- _Enunciado_
Transcriba sin cambios el fragmento de la reseña sobre Soy leyenda que se abre con las palabras que contienen "Es duro admitirlo, pero" y se cierra con "me ha encantado.".

- _Texto de lectura_
Es duro admitirlo, pero el género fantástico le debe un agradecimiento a Will Smith. Que un proyecto tan difícil como el de Soy leyenda se haga realidad, primero, y después se convierta en uno de los mayores éxitos cinematográficos de la década se debe en gran medida al carisma y a la testarudez de su protagonista. Y eso a pesar de que, a priori, costaba pensar en un actor menos apropiado que Smith para encarnar la solitaria y sórdida agonía de Robert Neville. De hecho, yo dejé pasar la película en las salas porque la cara del protagonista me disuadía, pero después de releer la novela de Matheson no me he podido resistir a coger la película en alquiler (oh, sí, siguen existiendo los videoclubs) para echarle un vistazo. Y me ha encantado.
Me ha encantado, no lo puedo evitar. Sé que está llena de defectos, que es un vehículo para el lucimiento de Smith, que el espíritu y el final de la historia original han sido desvirtuados por completo, que los vampiros ya no son vampiros sino zombies de videojuego... Pero la película funciona: entretiene, fascina, aterroriza. Y de eso se trata, ¿no? De hacer que el público contenga la respiración. Que deseen ver la siguiente escena y al mismo tiempo no verla.

- _Material proporcionado_
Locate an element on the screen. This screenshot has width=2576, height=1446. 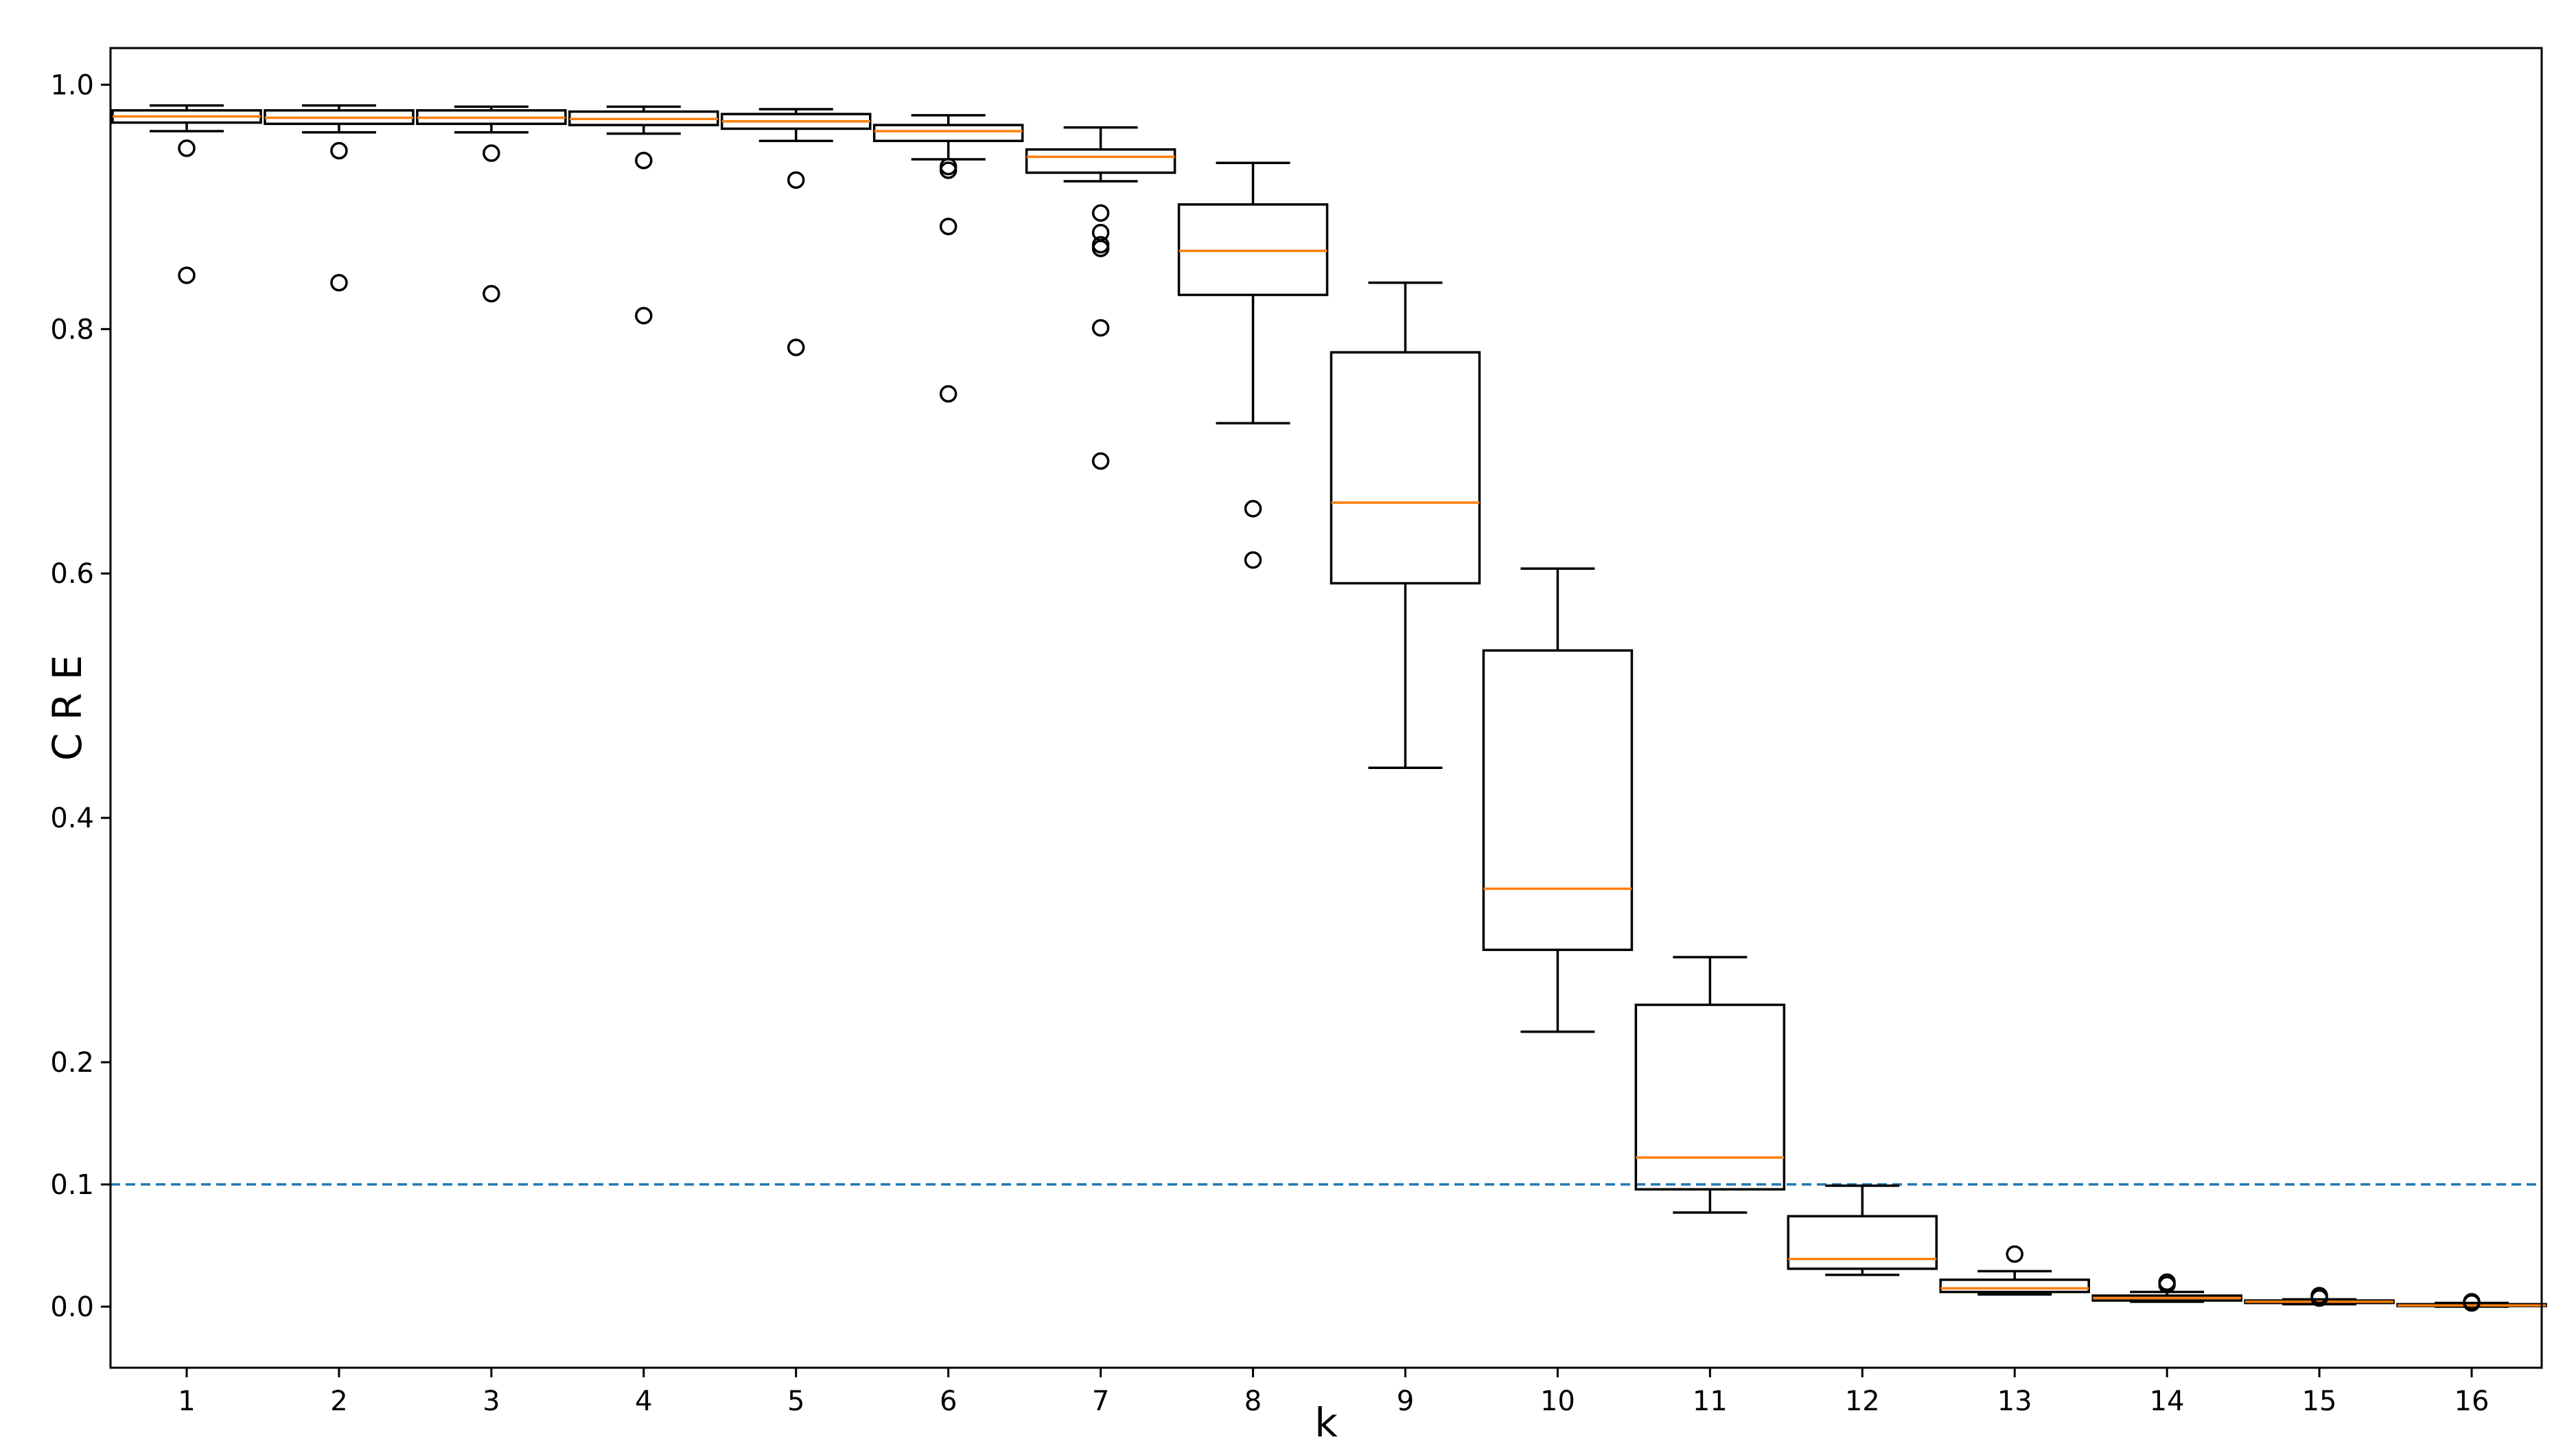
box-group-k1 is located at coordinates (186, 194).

* * *

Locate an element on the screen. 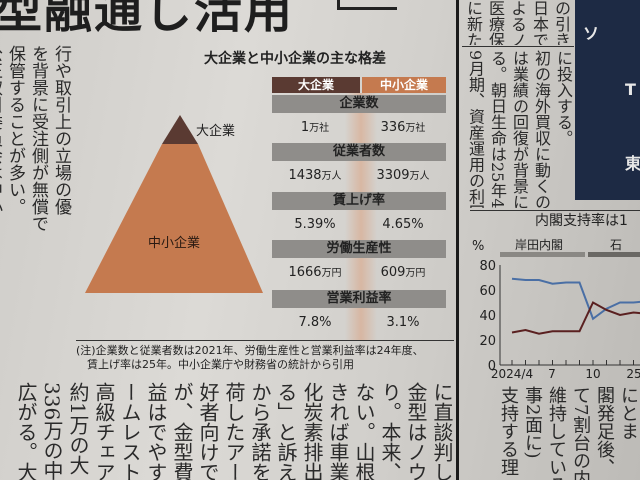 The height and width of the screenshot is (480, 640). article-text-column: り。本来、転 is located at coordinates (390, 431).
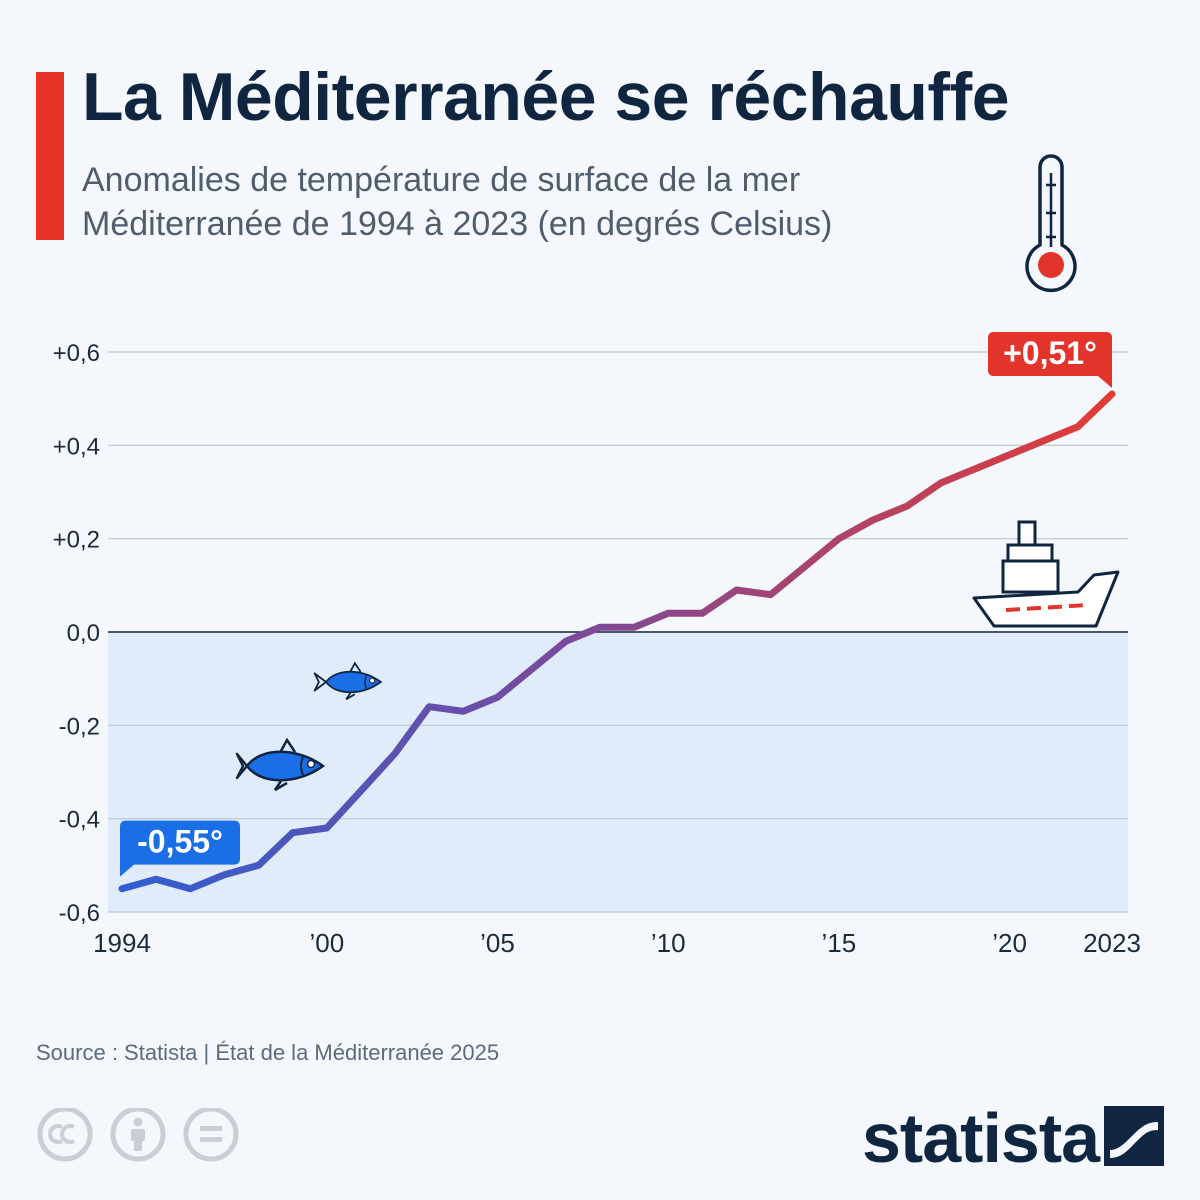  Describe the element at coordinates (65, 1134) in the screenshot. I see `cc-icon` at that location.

- _Solución_
Es duro admitirlo, pero el género fantástico le debe un agradecimiento a Will Smith. Que un proyecto tan difícil como el de Soy leyenda se haga realidad, primero, y después se convierta en uno de los mayores éxitos cinematográficos de la década se debe en gran medida al carisma y a la testarudez de su protagonista. Y eso a pesar de que, a priori, costaba pensar en un actor menos apropiado que Smith para encarnar la solitaria y sórdida agonía de Robert Neville. De hecho, yo dejé pasar la película en las salas porque la cara del protagonista me disuadía, pero después de releer la novela de Matheson no me he podido resistir a coger la película en alquiler (oh, sí, siguen existiendo los videoclubs) para echarle un vistazo. Y me ha encantado.